Im Herzen von Manhattan - zwischen Central Park und Times Square - steht das Rockefeller Center. In den dreißiger Jahren nach einem Entwurf des legendären US-Industriellen John D. Rockefeller erbaut, bildet es mit seinem Ensemble aus 21 Wolkenkratzern fast einen eigenen Stadtteil. Ein Gebäude davon, mit der Adresse 1211 Avenue of the Americas, hat die Jamestown-Immobiliengruppe des deutschen Investors Christoph Kahl vor drei Jahren für 590 Millionen US-Dollar gekauft. Scheibchenweise wurde dann die Immobilie in Form eines geschlossenen Fonds an Privatanleger weitergereicht.

Wer mindestens 30 000 US-Dollar investierte, dem gehört heute ein Stück des berühmten Gebäudes mit 47 Stockwerken und mehr als 160 000 Quadratmeter Mietfläche - und das bringt ihm eine jährliche Ausschüttung von sieben Prozent. Nur einige Straßenblocks weiter steht ein weiteres New Yorker Wahrzeichen, das deutschen Fondsanlegern gehört: Das Chrysler-Building ging im Juni vergangenen Jahres in den Besitz des Düsseldorfer Fondsinitiators GVP über.

Dass deutsche Immobilienanleger immer mehr Gefallen am Investment im Ausland finden, belegt eine Marktstudie des Immobilienfondsanalysten Stefan Loipfinger. Während im vergangenen Jahr Immobilienfonds mit Inlandsobjekten ein Umsatzminus von 30 Prozent auf zwei Milliarden Euro verbuchen mussten, konnten Auslandsfonds ihren Absatz auf 2,5 Milliarden Euro mehr als verdoppeln. Damit hatten Auslandsfonds erstmals im Neugeschäft einen höheren Marktanteil als ihre in Deutschland investierende Konkurrenz.

Kostenlose Verkaufsförderung bekommen die Auslandsfonds vom Fiskus. "Nach dem Wegfall vieler Steuervorteile für Inlandsfonds achten Anleger verstärkt auf die Mietrendite", sagt Jamestown-Geschäftsführer Christoph Kahl. "Und die ist im Ausland oft höher." Bis Ende 2000 konnten Anleger beim Investment in geschlossene Inlandsimmobilienfonds von hohen steuerlichen Verlustzuweisungen profitieren. Doch mit dem Paragrafen 2 b des Einkommensteuergesetzes wurden die Modelle gekippt, bei denen die Rendite nicht aus dem wirtschaftlichen Ertrag einer Immobilie, sondern vor allem vom Finanzamt kam.
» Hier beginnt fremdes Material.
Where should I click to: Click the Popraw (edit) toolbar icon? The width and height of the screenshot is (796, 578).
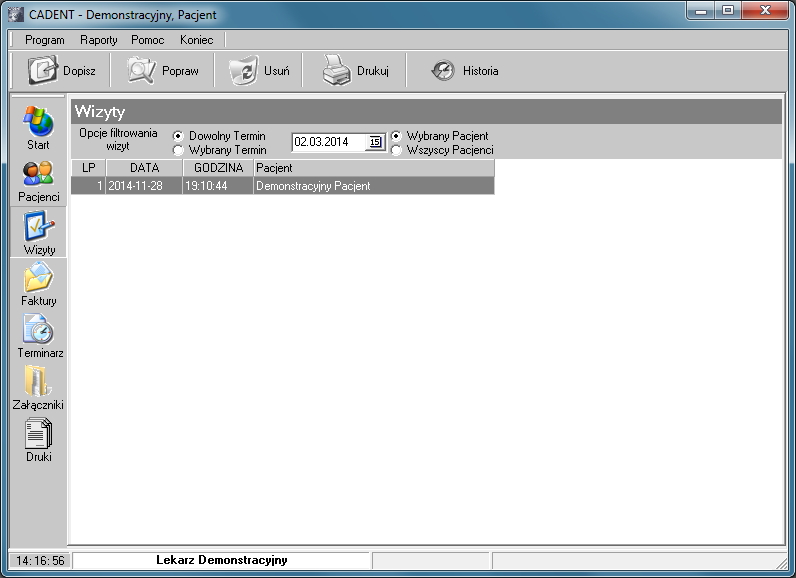[142, 71]
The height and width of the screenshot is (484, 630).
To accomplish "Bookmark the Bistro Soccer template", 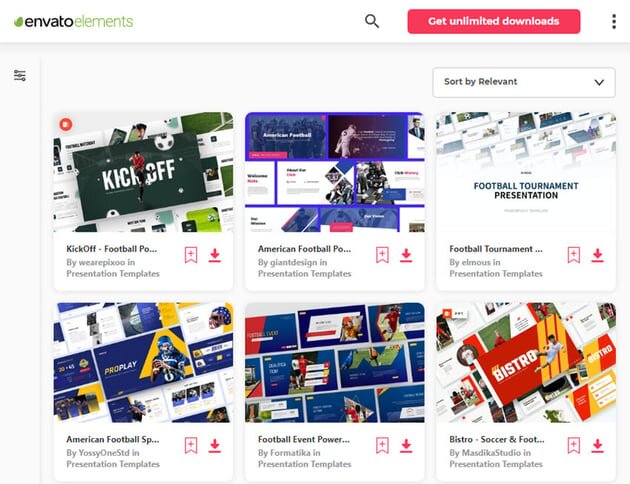I will click(574, 445).
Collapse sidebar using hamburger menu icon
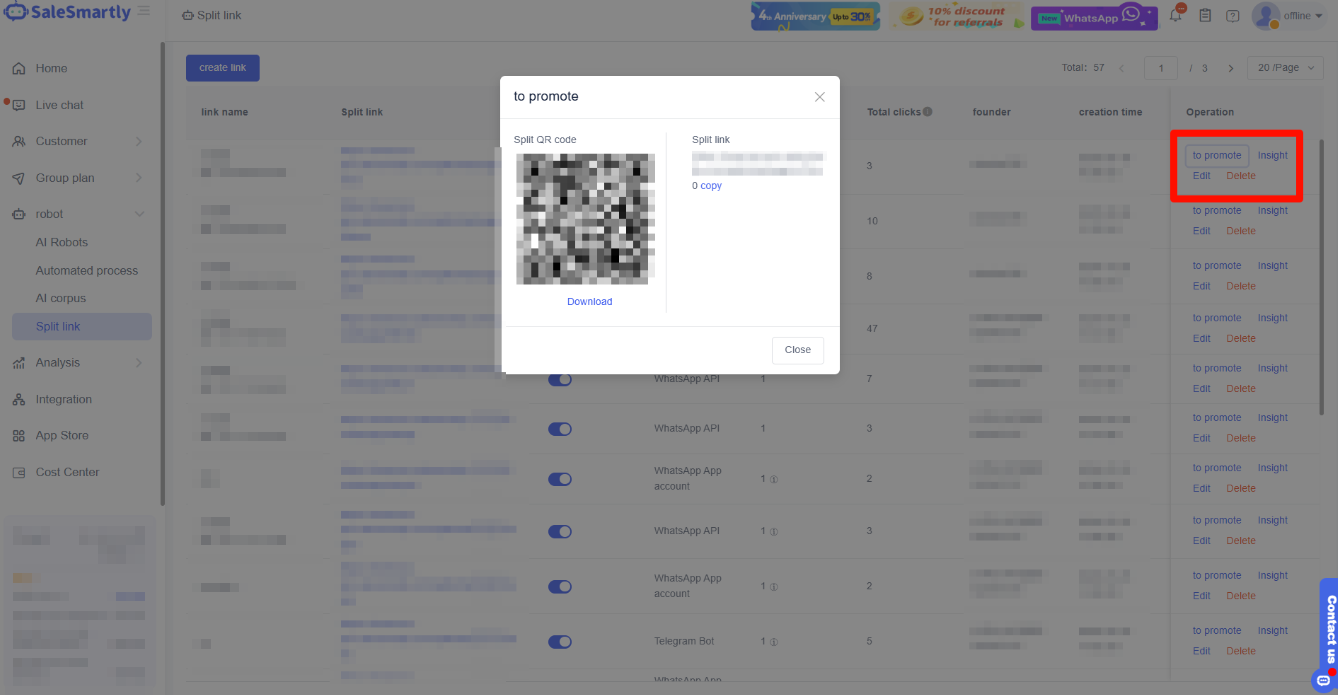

Ohne die Extrarendite vom Finanzamt bieten deutsche Gewerbeimmobilien im Verhältnis zu den hohen Kaufpreisen eher mäßige Mieterträge. Inlandsfonds mit einer Anfangsausschüttung von sechs Prozent gelten in der Branche bereits als Renditeperlen. "Bei USA-Fonds kann die anfängliche Ausschüttung bis zu acht Prozent betragen", sagt Florian Schoeller, Vorstandssprecher bei der Fonds-Ratingagentur FondScope in Berlin. Angesichts solcher Aussichten wundert es wenig, dass sich Immobilieninvestments jenseits des Atlantiks bei deutschen Anlegern großer Beliebtheit erfreuen.
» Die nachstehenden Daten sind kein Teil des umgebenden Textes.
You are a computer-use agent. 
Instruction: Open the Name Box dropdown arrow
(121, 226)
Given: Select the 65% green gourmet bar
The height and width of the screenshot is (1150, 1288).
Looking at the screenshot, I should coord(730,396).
Dabei lassen sich nicht überall in der USA dauerhaft hohe Mietrenditen erzielen. "Das beste Potenzial bieten die so genannten 24-Stunden-Metropolen wie New York, Boston, Washington oder San Francisco", sagt Jamestown-Chef Kahl. Arbeiten, Wohnen und Freizeitgestaltung finden rund um die Uhr an nur einem Platz statt und garantieren so eine hohe Auslastung der Gebäudeflächen.

Darüber hinaus sorgt der vielfältige Branchenmix für strukturelle Unabhängigkeit. Ein Vorteil gegenüber Metropolen wie der Autostadt Detroit oder Houston, dem Zentrum der Ölindustrie. "Hier kann eine Branchenkrise viel schneller auf den Mieter- und Immobilienmarkt durchschlagen", sagt Kahl.